Share
Aesthetic form [is] sedimented content.footnote1
—T. W. Adorno, Aesthetic Theory
The subject of our conversation is Adorno’s literary criticism. I’m not going to consider his ideas about the lyric, novel, drama or essay although such an exposition could be useful; what I want to demonstrate is the critic in action, how he operates, how he shifts between aesthetic and social reflection. To do this, I’m going to present a few elements from his study of Beckett, ‘Trying to Understand Endgame’ (1961). It is one of his great essays on modern art and can be found in the first volume of Notes to Literature.footnote2
The play Endgame, for those who don’t know, is a kind of black comedy in an absurd and slapstick vein. At the centre of the scene is a blind man, immobilized on a chair, attended to by a servant who would like to kill him, or at least leave him, but lacks the will to do either. The man’s parents, crippled and senile, are confined to two trash cans. From time to time, they stick their heads out. The setting is a room—perhaps a bunker—with two windows that are difficult to access. No one goes out because it’s implied that something unspeakable has happened outside, the nature of which is left for us to imagine. The language is rudimentary and sparse, although very refined in its own way.

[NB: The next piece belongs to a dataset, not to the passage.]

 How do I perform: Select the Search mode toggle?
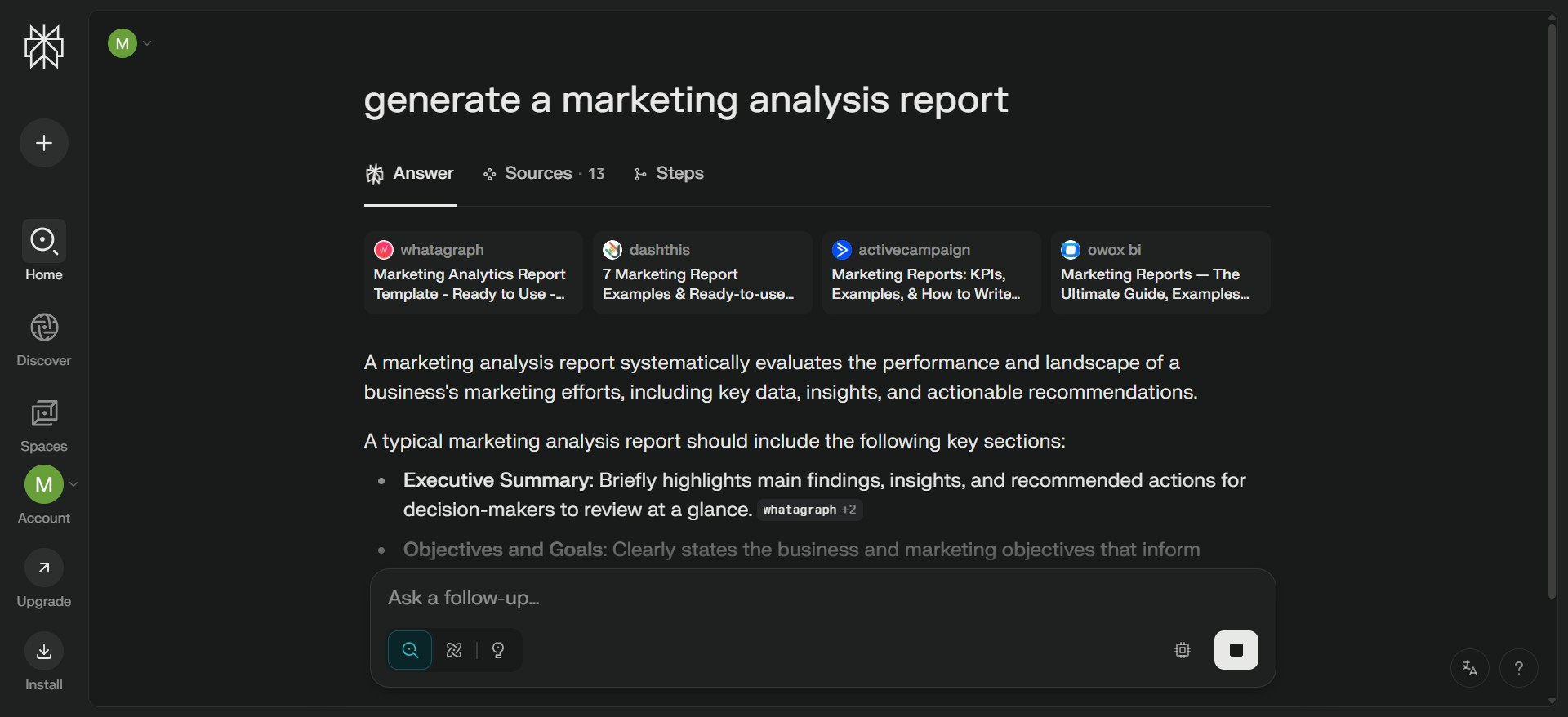410,650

The dominant reading sees the play as a work of poetic minimalism, which economizes on words and gestures to render the plenitude of human existence. Something akin to mime, perhaps in the manner of Marcel Marceau. Nobody today remembers Marceau, but for my generation he was very well known. He was a mixture of sad clown and acrobat, and possessed exceptional expressive ability. He performed alone on stage, contending with adversity of various kinds. He would fight against the wind or gravity, for example when climbing a ladder, or struggle in vain to push a chair, things like that. The solitude of the lone figure on stage and the simplicity and duration of his efforts became poetic metaphors, perhaps slipping into kitsch. But it was unforgettable.
This reading—which is not Adorno’s—valorizes precariousness. There’s a poetics here in which less is more, where reduction exalts and scarcity thrills. The inexorably linked master and servant, the elderly parents thrown in the trash, the few and ill-mannered words, all furnish a kind of reverse sublime, a sentimental anti-sentimentalism. They provide images of the persistence of human solidarity, of the painful beauty of our finitude, of the richness that remains even in sorrow and silence. A stylization that through debasement gestures to the essential and metaphysical, to a core of indissoluble humanity that transcends time.

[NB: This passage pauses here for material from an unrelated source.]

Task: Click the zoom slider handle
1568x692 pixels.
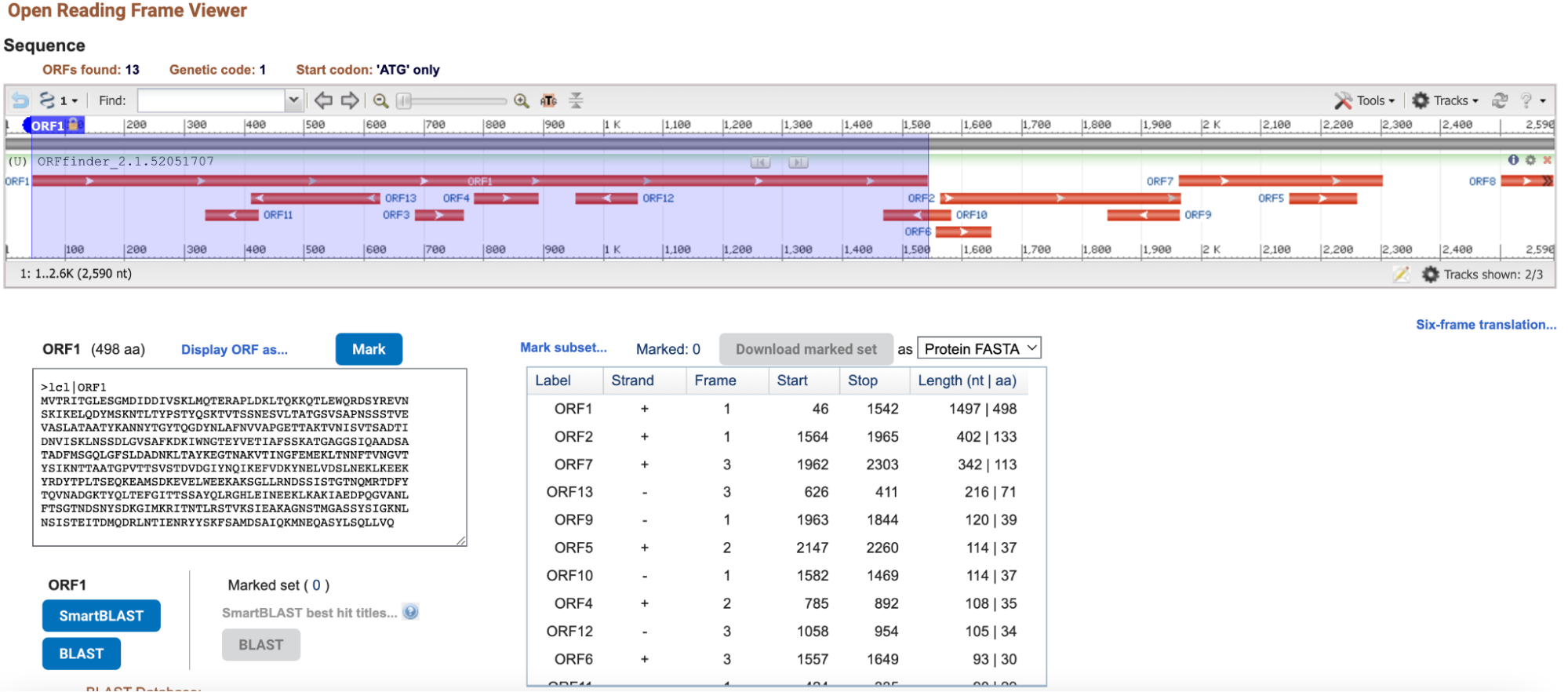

Adorno’s great move was to see this deprivation from another angle. Instead of an exalting stylization, or the purification of a precious nucleus that escapes contingency, precariousness is what it is, without embellishments—a painful expression of frustrated life as it has come to be. Precariousness is taken literally, as the balance of bourgeois civilization or its point of arrival. Instead of the summation of the human condition, which opens perspectives on its plenitude, we have the precarious as the end of the line, or rather, as an end of a line that has been ongoing for a long time, the end to which the old promises of plenitude have led—which naturally makes us look at those promises again with fresh eyes. It is about the chasm we have descended into, the effective result of our history, rendered in precise and devastating detail. Not for nothing is the play called Endgame.

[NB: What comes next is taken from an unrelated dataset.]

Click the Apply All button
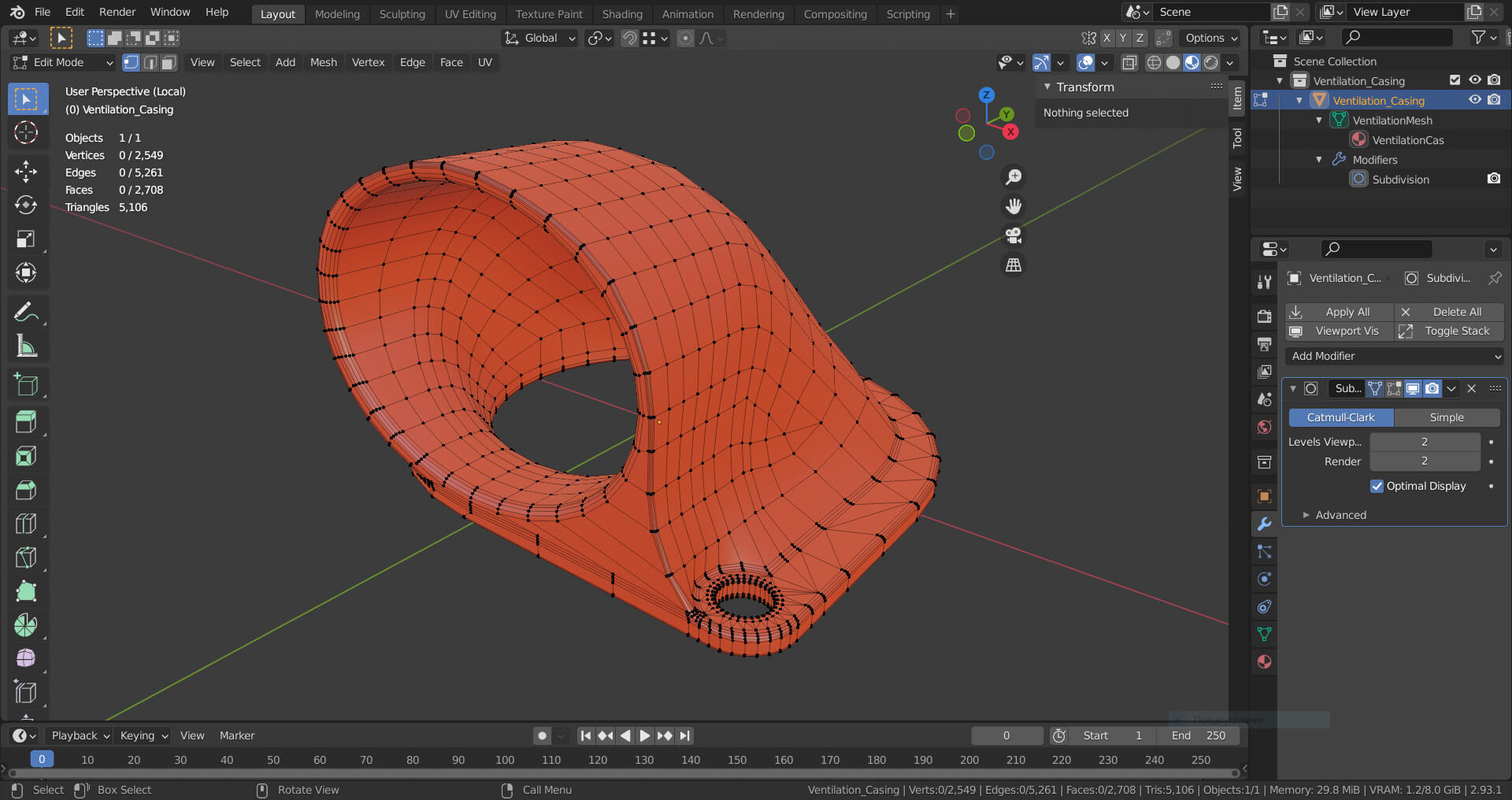click(x=1339, y=312)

But what is the basis for this reorientation? Let’s follow it in the terms of the play itself, which gives precise clues, although it then erases them through the exasperating mundanity of the action. As far as time is concerned, Adorno notes that Endgame takes place ‘after’, that is, after many things, deliberately vague, or barely specified at all. After, for example, an incomplete nuclear catastrophe, which has—so to speak—allowed life to continue. Something has happened out there which changes everything, without preventing life altogether; it remains to be seen how. But a threshold has been crossed.